[[ INFORMATION SHOWN open ]]

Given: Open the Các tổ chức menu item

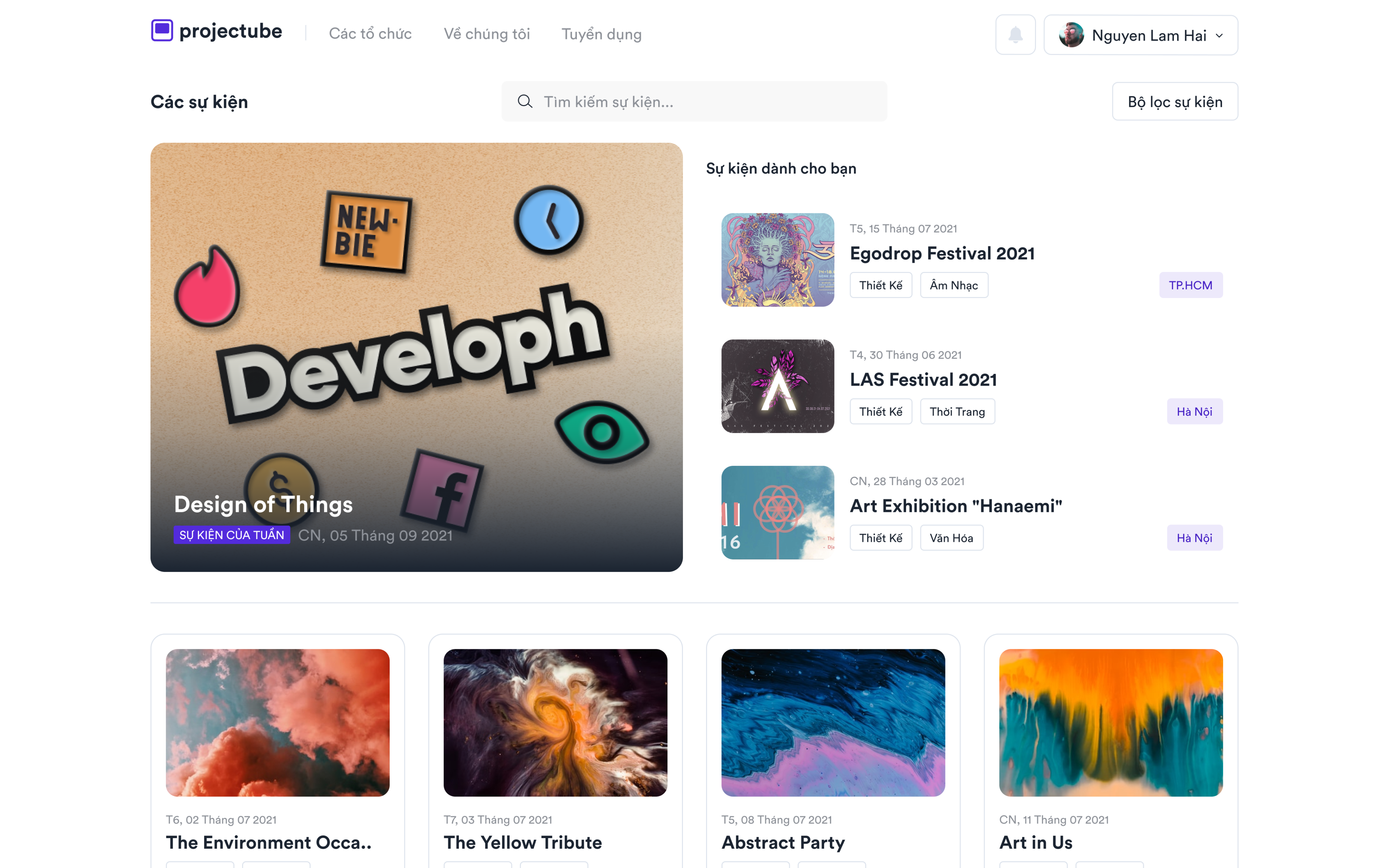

[[ INFORMATION SHOWN closed ]]
[[ INFORMATION SHOWN open ]]

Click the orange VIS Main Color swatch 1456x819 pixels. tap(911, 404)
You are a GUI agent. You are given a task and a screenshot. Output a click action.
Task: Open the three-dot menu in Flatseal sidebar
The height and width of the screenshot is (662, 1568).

[[ INFORMATION SHOWN closed ]]
[[ INFORMATION SHOWN open ]]

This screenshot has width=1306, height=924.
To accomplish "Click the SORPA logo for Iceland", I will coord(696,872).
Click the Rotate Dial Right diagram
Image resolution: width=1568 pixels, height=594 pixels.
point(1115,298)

[[ INFORMATION SHOWN closed ]]

:: TASK TO COMPLETE ::
Filter the records above for "screenshot" and copy every matching line.

:: ANSWER TO THE EXERCISE ::
You are a GUI agent. You are given a task and a screenshot. Output a click action.
The height and width of the screenshot is (662, 1568).
This screenshot has width=1306, height=924.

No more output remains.